A similar idea had been used before, in Shannon-Fano coding (created by Claude Shannon, inventor of information theory, and Fano, Huffman's teacher!), but Huffman fixed its major flaw by building the tree from the bottom up instead of from the top down.

Basic technique

The technique works by creating a binary tree of symbols:

  1. Start with as many trees as there are symbols.
  2. While there is more than one tree:
    1. Find the two trees with the smallest total weight.
    2. Combine the trees into one, setting one as the left child and the other as the right.
  3. Now the tree contains all the symbols. A '0' represents following the left child; a '1' represents following the right child.

Main properties

The frequencies used can be generic ones for the application ___domain that are based on average experience, or they can be the actual frequencies found in the text being compressed. (This variation requires that a frequency table or other hint as to the encoding must be stored with the compressed text; implementations employ various tricks to store these tables efficiently.)

Huffman coding is optimal when the probability of each input symbol is a power of two. Prefix-free codes tend to have slight inefficiency on small alphabets, where probabilities often fall between powers of two. Expanding the alphabet size by coalescing multiple symbols into "words" before Huffman coding can help a bit.

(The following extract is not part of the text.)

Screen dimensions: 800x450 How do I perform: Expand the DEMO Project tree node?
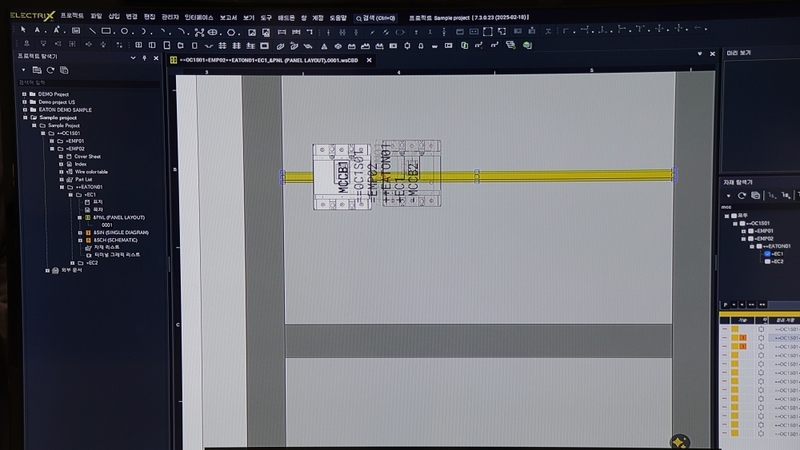[23, 94]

Extreme cases of Huffman codes are connected with Fibonacci numbers.

Arithmetic coding produces slight gains over Huffman coding, but in practice these gains have not been large enough to offset arithmetic coding's higher computational complexity and patent royalties (As of November 2001, IBM owns patents on the core concepts of arithmetic coding in several jurisdictions.)

Variations

Adaptive Huffman coding

A variation called adaptive Huffman coding calculates the frequencies dynamically based on recent actual frequencies in the source string. This is somewhat related to the LZ family of algorithms.

Huffman Template algorithm

Most often, the weights used in implementations of Huffman coding represent numeric probabilities, but the algorithm given above does not require this; it requires only a way to order weights and to add them. Huffman Template algorithm enables to use non-numerical weights (costs, frequences).

n-ary Huffman coding

The n-ary Huffman algorithm uses the {0, 1, ..., n-1} alphabet to encode message and build an n-ary tree.



Applications

Huffman coding today is often used as a "back-end" to some other compression method. DEFLATE (PKZIP's algorithm) and multimedia codecs such as JPEG and MP3 have a front-end model and quantization followed by Huffman coding.